Mit Blick auf die Branche, aber vielleicht auch darüber hinaus – wo sehen Sie die größten Hebel, um dem Arbeits- und Fachkräftemangel in Deutschland zu begegnen?
Hier verweise ich gerne auf meinen Beitrag zur aktualisierten Broschüre „Arbeits- und Fachkräfte für Deutschland – Gemeinsam Chancen nutzen“ mit den 5 Handlungsfeldern: „Berufseinstieg erleichtern“, „Berufliche Weiterbildung stärken“, „Potentiale im Inland erschließen“, „Erwerbsbiographien stärken“ und „Zuwanderung erleichtern“. Ziel ist es, gemeinsam mit allen Netzwerkpartner*innen am Arbeitsmarkt fokussiert zu agieren und diesen perspektivisch gemeinsam zu entwickeln. Die Zeitarbeitsbranche ist sehr agil, flexibel und experimentierfreudig. Sie nimmt an vielen Stellen eine Trendsetter-Rolle ein. So z.
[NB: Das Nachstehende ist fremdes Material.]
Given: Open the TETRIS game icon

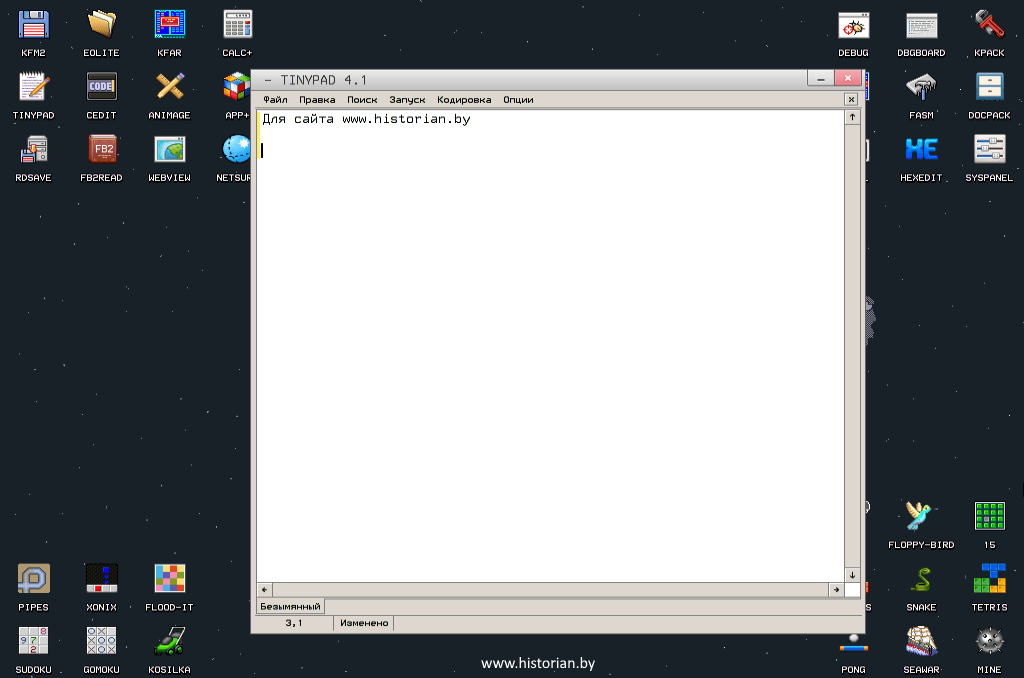Looking at the screenshot, I should pos(989,579).
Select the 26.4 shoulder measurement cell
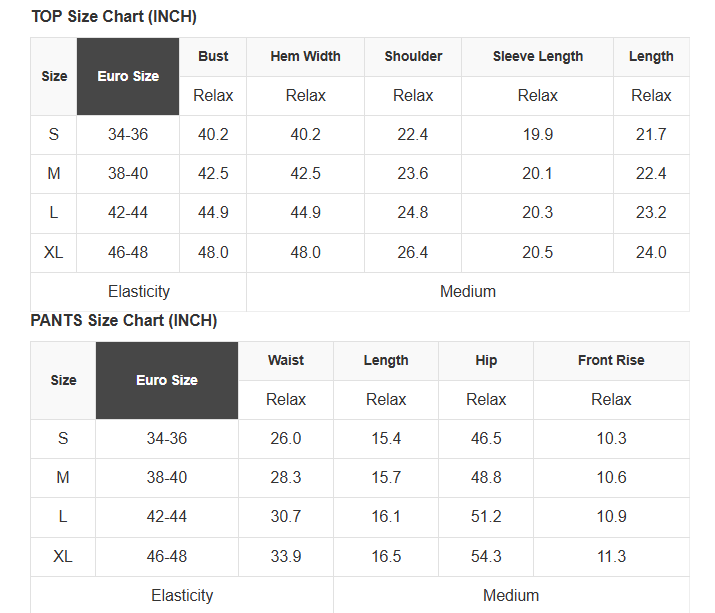The height and width of the screenshot is (613, 715). point(413,252)

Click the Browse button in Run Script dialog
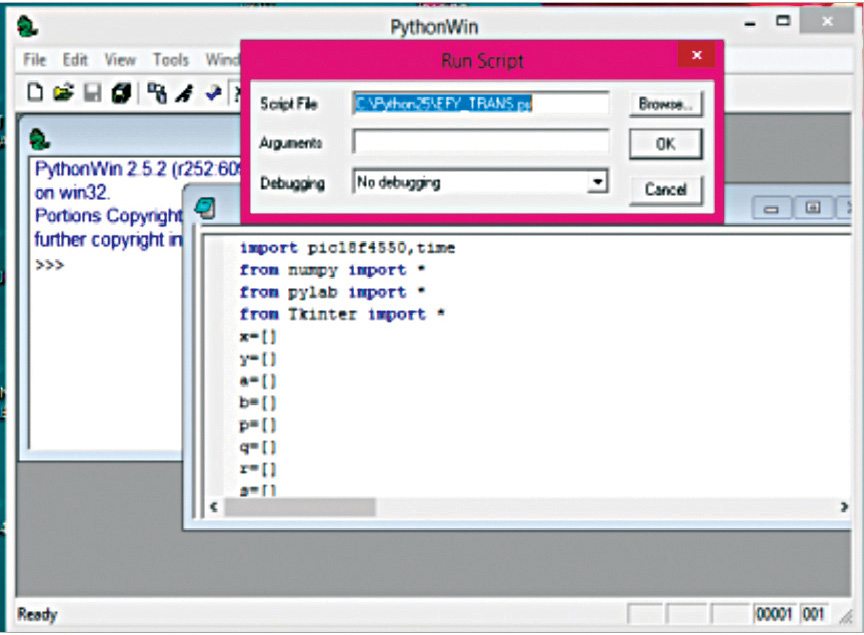(x=666, y=103)
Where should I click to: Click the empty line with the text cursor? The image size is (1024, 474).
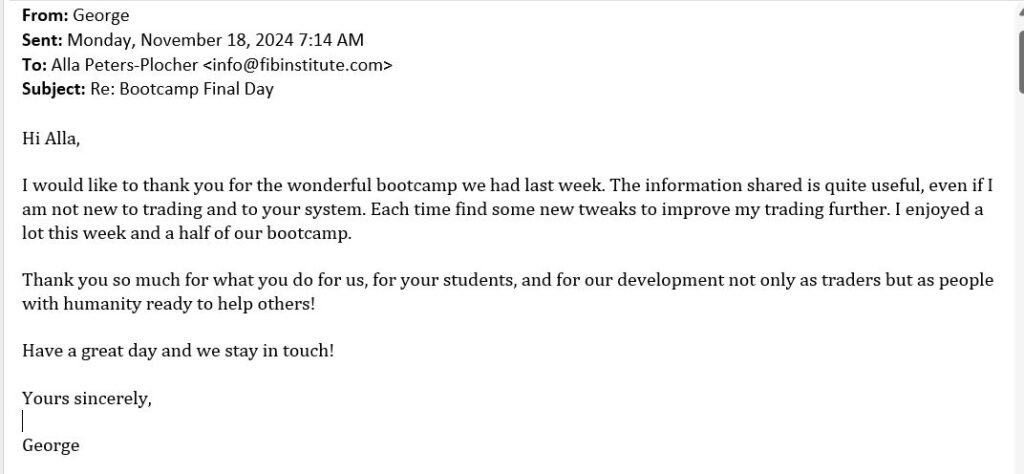tap(24, 422)
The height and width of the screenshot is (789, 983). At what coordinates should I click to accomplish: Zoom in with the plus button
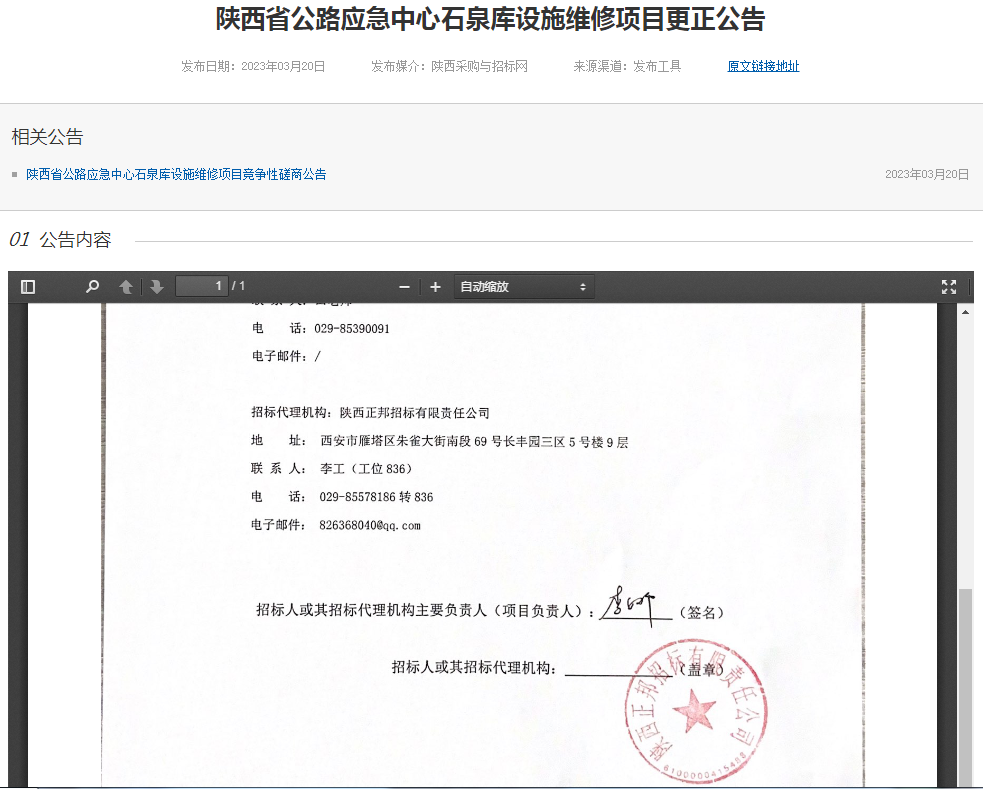pyautogui.click(x=435, y=287)
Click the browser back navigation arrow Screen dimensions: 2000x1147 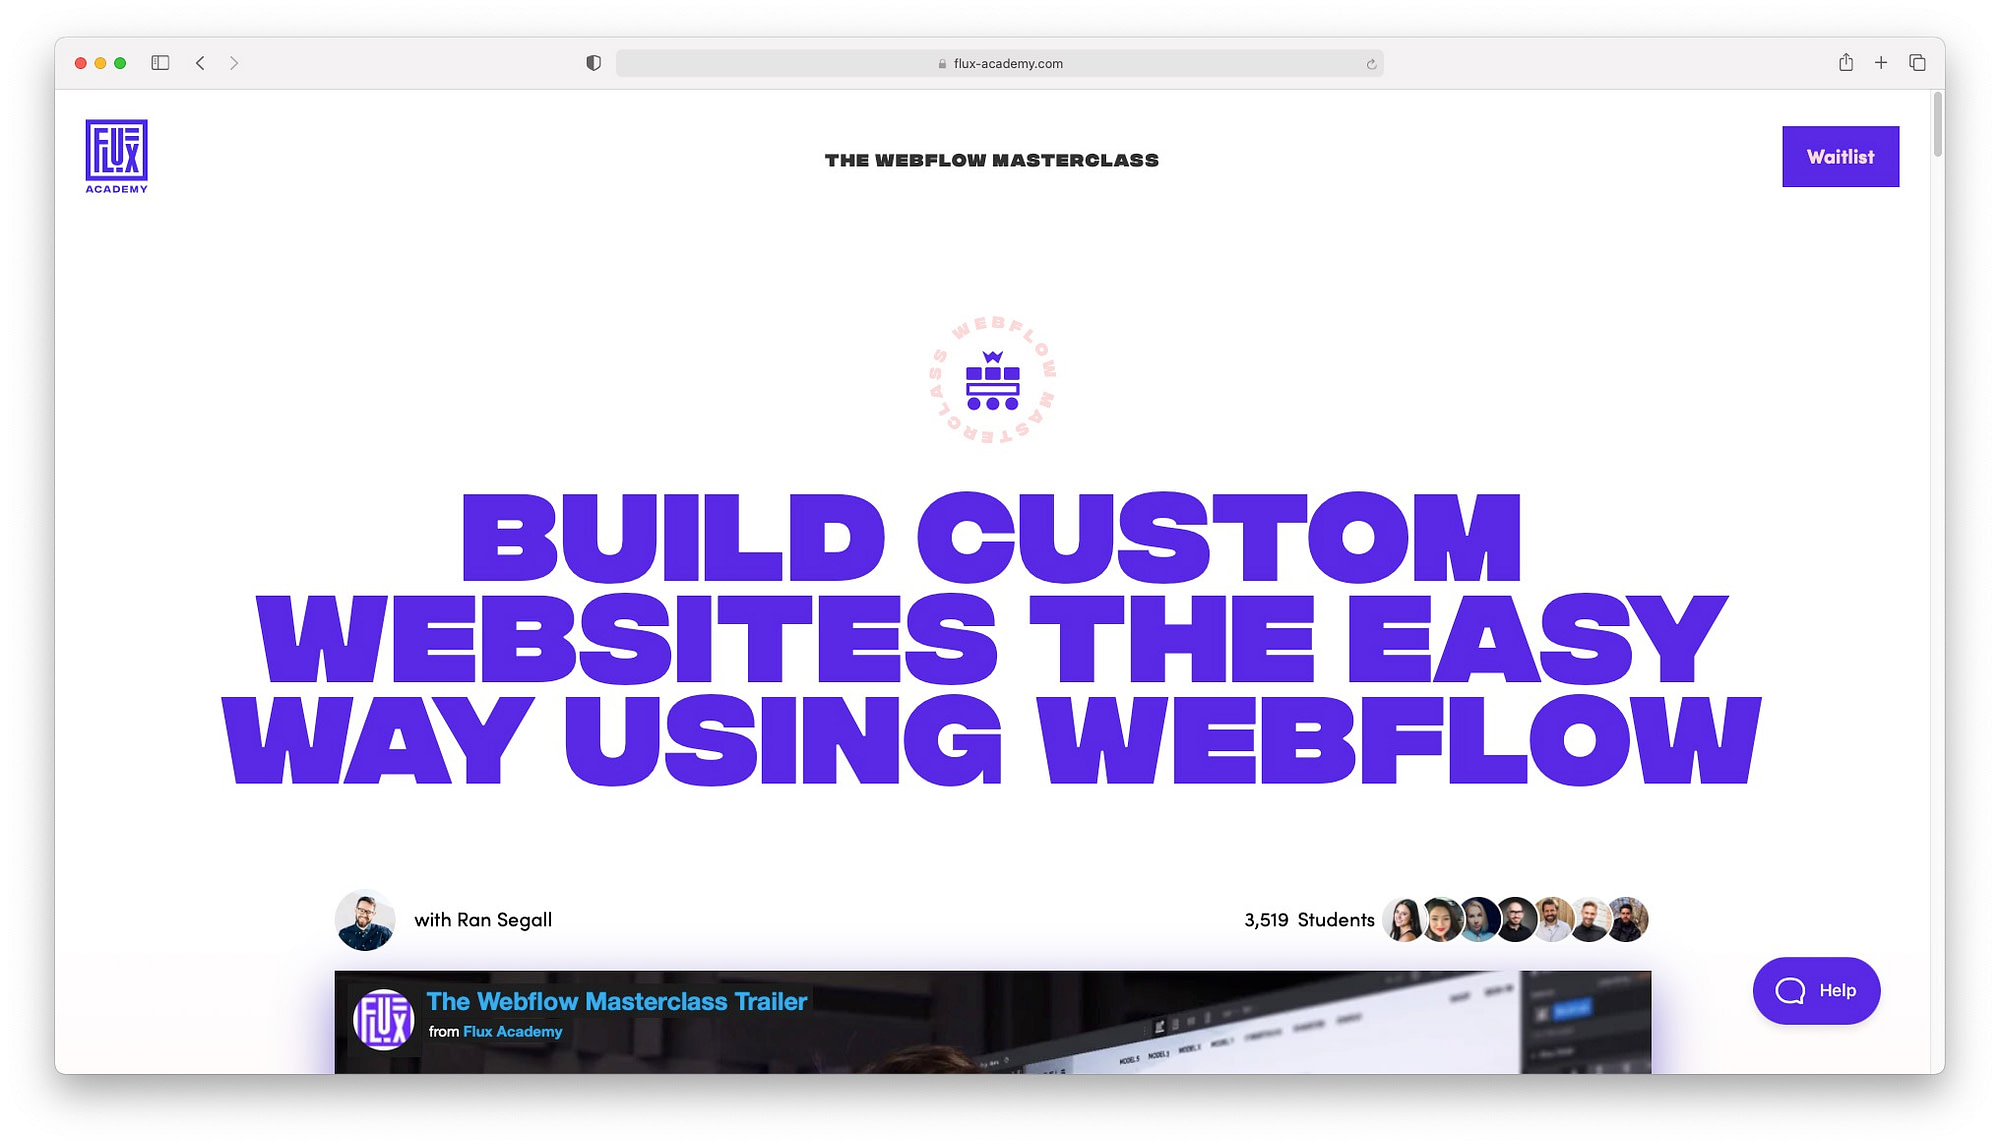(x=202, y=63)
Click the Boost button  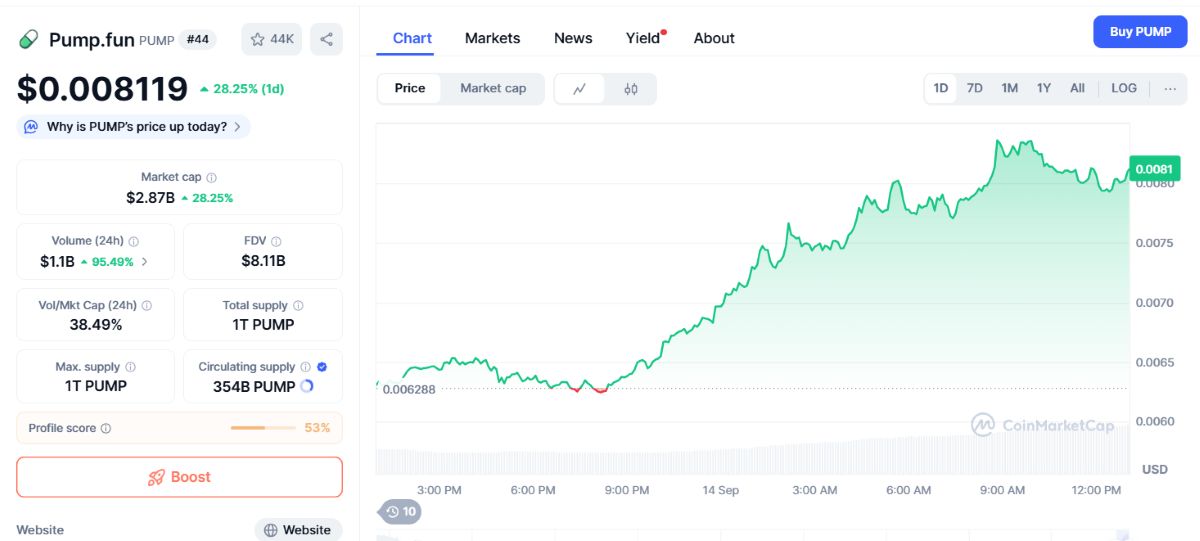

B. bei der Pilotierung von bundesweiten Qualifizierungsverbünden zur beruflichen Weiterbildung oder auch im Rahmen der Integration von geflüchteten Menschen. Die individuelle Bewerberansprache samt Karriere-Coaching gepaart mit der Chance auf wohnortnahe Einsätze, flexible Arbeitszeitmodelle und dem breiten beruflichen Einsatzspektrum sind hier die Absprungbasis. Meine Botschaft wiederhole ich gerne: Gemeinsam geht sicher noch mehr!
Frau Füller, vielen Dank für das Gespräch!